理由はさまざまありますが、その中の1つが人事や人材の観点です。現在多くの人々は、インクルーシブであり、公平であり、多様性を尊重する環境で働きたいという高い意識をもっています。彼らは、組織内で自分が尊重されていると感じられる環境を重視しています。

また、リコーがビジネス課題に取り組む上でも、DEIは非常に重要です。リコーはビジネスパフォーマンスを強化し、顧客の求めるデジタルサービスを提供することが求められています。そのためには、多様性、公平性、包括性のある環境を整えることが欠かせません。

さらに、このような環境を整えることが、さまざまなバックグラウンドを持つ優秀な人材を惹きつけることにもつながります。DEIを効果的に推進することは、結果的に企業と人材の双方にとって「ウィンウィン」の状況を生み出します。

リコーのDEIの活動はどのように変化してきましたか?

リコーは、創業の精神である、三愛精神「人を愛し、国を愛し、勤めを愛す」のもと、これまでも多様性を大切にしてきました。これらが、現在のDEI推進の指針となっています。

最近の変化としては、より一貫したグローバルなアプローチを取るようになった点です。地域ごとにDEIに関するニーズや市場の優先事項は異なるため、実はこれは簡単なことではありません。しかし、リコーはグローバルな視点で共通の課題に取り組む方針を決定し、たとえば、女性のキャリア開発や職場での多様性の推進といったテーマに焦点を当てて取り組んでいます。

リコーはどのように国際女性デーを祝っていますか?

私が一番思い入れがあるのが、この国際女性デーの活動です。リコーでは2017年から国際女性デー(3月8日)を祝うようになり、現在ではその月を通してイベントを行っています。最初のきっかけは、リコーラテンアメリカのパートナー企業で開催された国際女性デーイベントへの参加でした。その活動に大きな刺激を受けた私は、このようなイベントをリコーでも実施したいと考え、その意義やポジティブな効果を提案しようと決意しました。

このイベントは、組織内での女性の活躍を様々な角度から見直す機会にもなります。特に、職場における女性の役割や地位に関するギャップを埋めるため、意識を高めることが大切だと感じ、こうした取り組みを始めました。
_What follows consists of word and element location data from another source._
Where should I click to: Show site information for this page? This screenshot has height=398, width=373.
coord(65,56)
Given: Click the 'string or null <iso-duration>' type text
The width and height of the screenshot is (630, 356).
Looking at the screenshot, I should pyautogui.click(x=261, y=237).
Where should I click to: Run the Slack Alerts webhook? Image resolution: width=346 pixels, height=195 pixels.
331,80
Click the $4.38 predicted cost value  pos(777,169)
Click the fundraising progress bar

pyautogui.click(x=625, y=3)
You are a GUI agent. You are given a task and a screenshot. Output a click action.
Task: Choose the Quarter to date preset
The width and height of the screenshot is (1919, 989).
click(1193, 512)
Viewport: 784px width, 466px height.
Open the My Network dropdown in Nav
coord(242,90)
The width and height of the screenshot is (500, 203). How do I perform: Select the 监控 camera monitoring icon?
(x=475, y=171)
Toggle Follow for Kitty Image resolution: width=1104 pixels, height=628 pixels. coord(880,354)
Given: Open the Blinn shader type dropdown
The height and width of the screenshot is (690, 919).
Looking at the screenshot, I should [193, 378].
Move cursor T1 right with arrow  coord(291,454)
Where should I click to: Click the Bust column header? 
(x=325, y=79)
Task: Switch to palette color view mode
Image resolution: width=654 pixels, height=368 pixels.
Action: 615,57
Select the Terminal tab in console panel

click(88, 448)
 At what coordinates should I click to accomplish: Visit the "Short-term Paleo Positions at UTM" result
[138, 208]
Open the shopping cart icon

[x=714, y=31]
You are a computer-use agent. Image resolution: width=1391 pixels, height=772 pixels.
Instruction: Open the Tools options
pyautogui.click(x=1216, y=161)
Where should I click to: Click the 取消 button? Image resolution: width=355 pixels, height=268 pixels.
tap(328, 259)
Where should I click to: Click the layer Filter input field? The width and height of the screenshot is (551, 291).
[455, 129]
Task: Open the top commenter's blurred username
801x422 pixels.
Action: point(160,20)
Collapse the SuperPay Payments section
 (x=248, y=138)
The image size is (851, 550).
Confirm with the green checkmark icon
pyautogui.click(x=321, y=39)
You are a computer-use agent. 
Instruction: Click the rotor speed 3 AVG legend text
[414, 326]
イベントの主な目的は、女性を祝福し、職場だけでなくコミュニティや社会全体における女性の貢献を認めることにあります。また、このイベントを通じて、女性にとってより良い環境を作るために必要な行動を加速させる方法を議論し、振り返り、新たなアイデアを生み出す場にもしています。

国際女性デーのロゴ

国際女性デーイベント

たとえば、リコーラテンアメリカでは最初のイベントの一つを開催した後、私たちはリーダーシップポジションにおける面接で、候補者を選ぶ際に、男性と女性の候補者をできるだけ均等に選ぶという方針を取り入れました。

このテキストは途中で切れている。